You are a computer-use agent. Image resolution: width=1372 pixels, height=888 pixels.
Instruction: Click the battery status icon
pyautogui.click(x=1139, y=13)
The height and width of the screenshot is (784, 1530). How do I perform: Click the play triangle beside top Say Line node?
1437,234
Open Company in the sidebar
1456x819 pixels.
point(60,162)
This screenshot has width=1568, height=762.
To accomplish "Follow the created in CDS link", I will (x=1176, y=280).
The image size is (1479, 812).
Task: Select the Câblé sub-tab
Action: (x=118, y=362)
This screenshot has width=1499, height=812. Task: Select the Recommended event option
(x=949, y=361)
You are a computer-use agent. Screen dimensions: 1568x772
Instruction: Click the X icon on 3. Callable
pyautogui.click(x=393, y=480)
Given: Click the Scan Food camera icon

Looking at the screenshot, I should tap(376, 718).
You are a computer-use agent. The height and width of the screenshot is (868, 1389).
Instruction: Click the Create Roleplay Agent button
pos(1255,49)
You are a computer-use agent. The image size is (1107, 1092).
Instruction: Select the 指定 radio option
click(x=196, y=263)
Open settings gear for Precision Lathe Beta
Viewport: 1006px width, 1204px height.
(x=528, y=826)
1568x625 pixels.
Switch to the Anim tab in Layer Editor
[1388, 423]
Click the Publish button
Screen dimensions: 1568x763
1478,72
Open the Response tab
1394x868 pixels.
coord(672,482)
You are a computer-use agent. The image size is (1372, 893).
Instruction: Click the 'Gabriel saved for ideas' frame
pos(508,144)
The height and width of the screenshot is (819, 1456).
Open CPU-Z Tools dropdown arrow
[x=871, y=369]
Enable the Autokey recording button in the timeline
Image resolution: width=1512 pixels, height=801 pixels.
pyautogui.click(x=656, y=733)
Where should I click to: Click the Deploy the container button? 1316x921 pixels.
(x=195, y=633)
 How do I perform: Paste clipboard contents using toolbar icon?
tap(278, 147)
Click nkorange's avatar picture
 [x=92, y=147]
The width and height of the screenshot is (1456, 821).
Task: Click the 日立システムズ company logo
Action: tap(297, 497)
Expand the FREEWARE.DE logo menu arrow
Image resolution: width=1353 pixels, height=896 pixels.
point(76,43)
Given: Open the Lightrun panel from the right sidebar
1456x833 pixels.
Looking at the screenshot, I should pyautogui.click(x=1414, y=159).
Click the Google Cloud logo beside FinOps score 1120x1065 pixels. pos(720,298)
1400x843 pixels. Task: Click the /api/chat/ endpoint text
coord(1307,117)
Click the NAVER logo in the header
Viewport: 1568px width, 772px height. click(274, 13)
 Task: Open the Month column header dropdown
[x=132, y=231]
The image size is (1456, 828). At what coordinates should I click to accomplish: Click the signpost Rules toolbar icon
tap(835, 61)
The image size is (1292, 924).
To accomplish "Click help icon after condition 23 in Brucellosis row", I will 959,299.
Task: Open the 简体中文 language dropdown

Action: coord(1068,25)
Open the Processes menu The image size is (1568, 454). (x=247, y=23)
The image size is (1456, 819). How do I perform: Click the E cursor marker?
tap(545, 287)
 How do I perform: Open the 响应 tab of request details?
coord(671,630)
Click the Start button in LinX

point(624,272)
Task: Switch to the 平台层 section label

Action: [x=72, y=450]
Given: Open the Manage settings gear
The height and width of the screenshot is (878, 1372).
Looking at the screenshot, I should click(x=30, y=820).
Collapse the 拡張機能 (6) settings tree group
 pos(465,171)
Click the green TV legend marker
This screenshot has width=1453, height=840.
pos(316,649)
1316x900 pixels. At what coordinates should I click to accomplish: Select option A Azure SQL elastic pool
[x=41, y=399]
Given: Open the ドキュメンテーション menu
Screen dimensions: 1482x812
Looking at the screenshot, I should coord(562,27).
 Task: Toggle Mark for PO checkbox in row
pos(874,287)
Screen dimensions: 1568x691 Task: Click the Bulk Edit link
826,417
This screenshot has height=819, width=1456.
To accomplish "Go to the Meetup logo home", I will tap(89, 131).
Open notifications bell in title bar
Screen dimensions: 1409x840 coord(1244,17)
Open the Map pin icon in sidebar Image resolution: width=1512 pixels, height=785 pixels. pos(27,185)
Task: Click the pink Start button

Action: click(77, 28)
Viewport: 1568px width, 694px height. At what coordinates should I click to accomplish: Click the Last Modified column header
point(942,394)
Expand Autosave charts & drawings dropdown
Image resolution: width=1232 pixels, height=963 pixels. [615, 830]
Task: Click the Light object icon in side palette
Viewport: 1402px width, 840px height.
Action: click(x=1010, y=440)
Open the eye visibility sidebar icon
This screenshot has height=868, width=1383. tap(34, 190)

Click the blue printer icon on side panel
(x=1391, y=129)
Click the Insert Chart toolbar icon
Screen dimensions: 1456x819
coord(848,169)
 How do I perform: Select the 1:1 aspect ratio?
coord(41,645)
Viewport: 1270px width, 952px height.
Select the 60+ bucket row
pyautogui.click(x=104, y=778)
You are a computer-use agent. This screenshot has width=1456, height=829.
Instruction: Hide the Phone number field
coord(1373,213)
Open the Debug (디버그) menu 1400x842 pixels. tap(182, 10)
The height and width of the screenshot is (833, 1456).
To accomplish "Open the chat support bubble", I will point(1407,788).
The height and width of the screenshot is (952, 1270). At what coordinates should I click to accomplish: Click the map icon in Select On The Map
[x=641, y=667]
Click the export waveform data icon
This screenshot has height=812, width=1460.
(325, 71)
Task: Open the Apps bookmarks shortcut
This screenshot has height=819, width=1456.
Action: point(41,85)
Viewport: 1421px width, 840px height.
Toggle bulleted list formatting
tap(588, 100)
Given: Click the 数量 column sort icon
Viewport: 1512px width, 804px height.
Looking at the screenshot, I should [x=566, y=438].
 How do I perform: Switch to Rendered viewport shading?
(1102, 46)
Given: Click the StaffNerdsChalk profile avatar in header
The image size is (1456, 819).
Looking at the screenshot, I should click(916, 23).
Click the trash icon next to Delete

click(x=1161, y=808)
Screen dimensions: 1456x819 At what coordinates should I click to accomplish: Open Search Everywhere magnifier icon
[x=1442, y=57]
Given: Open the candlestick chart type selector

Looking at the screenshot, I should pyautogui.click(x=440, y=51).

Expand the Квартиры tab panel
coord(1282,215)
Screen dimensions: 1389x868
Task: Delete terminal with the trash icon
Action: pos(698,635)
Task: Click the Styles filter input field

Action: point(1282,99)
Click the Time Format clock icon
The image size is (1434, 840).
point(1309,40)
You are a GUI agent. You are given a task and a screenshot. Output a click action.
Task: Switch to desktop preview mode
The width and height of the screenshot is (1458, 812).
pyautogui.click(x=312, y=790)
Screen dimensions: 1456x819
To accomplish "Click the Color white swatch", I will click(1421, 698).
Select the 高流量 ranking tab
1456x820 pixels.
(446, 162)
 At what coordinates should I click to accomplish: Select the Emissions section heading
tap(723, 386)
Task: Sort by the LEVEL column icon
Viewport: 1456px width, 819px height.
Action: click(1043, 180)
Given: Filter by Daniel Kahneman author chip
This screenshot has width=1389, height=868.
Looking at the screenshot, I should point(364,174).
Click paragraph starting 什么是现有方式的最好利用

────────────────────────────────────────

* _About this task_
When you reach the line in the material above that holds "Select the 60+ bucket row", begin reproducing lines exactly, and stop after the line that holds "Given: Click the 数量 column sort icon".

* _Answer box_
Select the 60+ bucket row
pyautogui.click(x=104, y=778)
You are a computer-use agent. This screenshot has width=1456, height=829.
Instruction: Hide the Phone number field
coord(1373,213)
Open the Debug (디버그) menu 1400x842 pixels. tap(182, 10)
The height and width of the screenshot is (833, 1456).
To accomplish "Open the chat support bubble", I will point(1407,788).
The height and width of the screenshot is (952, 1270). At what coordinates should I click to accomplish: Click the map icon in Select On The Map
[x=641, y=667]
Click the export waveform data icon
This screenshot has height=812, width=1460.
(325, 71)
Task: Open the Apps bookmarks shortcut
This screenshot has height=819, width=1456.
Action: point(41,85)
Viewport: 1421px width, 840px height.
Toggle bulleted list formatting
tap(588, 100)
Given: Click the 数量 column sort icon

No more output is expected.